Final answer:
The heat loss per fin is calculated using the convective heat transfer formula and the given dimensions of the fin and the tube, resulting in a heat loss of approximately 22.18 watts per fin.
Step-by-step explanation:
The subject of this question is related to heat transfer, specifically addressing the calculation of heat loss from aluminum fins on a tube. To find the heat loss per fin, we'll use the concept of convection heat transfer rather than the equation Q = mcΔT, which is more commonly used for heat transfer involving mass and temperature changes in a substance. The information provided suggests a scenario of steady-state heat transfer from the fins to the surrounding fluid due to a temperature difference, and we'll use the convective heat transfer formula:
Q = hA(Tsurface - T∞)
where Q is the heat transfer per fin, h is the convective heat transfer coefficient, A is the surface area of the fin, Tsurface is the temperature of the tube surface, and T∞ is the ambient fluid temperature.

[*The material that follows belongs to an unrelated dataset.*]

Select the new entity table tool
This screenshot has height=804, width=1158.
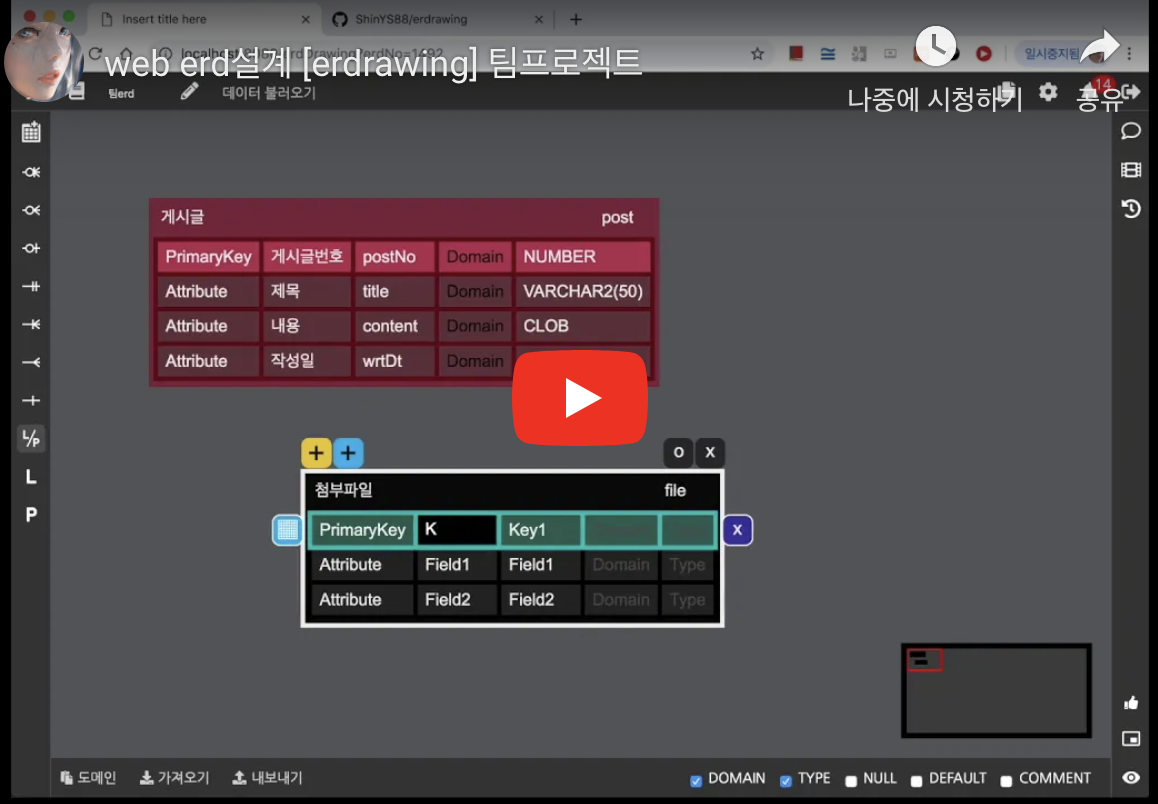[30, 131]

To calculate A, we need the dimensions of the fin, but we have to be careful to only consider the surface area that is exposed to the fluid and is able to dissipate heat, which is the perimeter times the length of the fin.
Given:
- Width of the fin (w) = 1.5 cm
- Thickness of the fin (t) = 1.0 mm = 0.1 cm
- Convective heat transfer coefficient (h) = 130 W/m²K
- Temperature of the tube surface (Tsurface) = 170°C
- Ambient fluid temperature (T∞) = 25°C
- First, we need to convert the width of the fin to meters:
w = 1.5 cm * (1 m / 100 cm) = 0.015 m
The surface area (A) of one side of the fin is then calculated by multiplying the perimeter that is in contact with the air by the width of the fin, assuming the length of the fin is equal to the perimeter of the tube:
A = 2 * π * (d/2) * w
With d = 2.5 cm = 0.025 m (the diameter of the tube), we get:
A = 2 * π * (0.025 m / 2) * 0.015 m = 2 * π * 0.0125 m * 0.015 m = 2 * 3.1416 * 0.0125 m * 0.015 m = 1.1781 x 10-3 m²
Finally, we can calculate the heat loss per fin as follows:
Q = hA(Tsurface - T∞) = 130 W/m²K * 1.1781 x 10-3 m² * (170°C - 25°C)
Q = 130 * 1.1781 x 10-3 * 145 = 22.18 W
Therefore, the heat loss per fin is approximately 22.18 watts.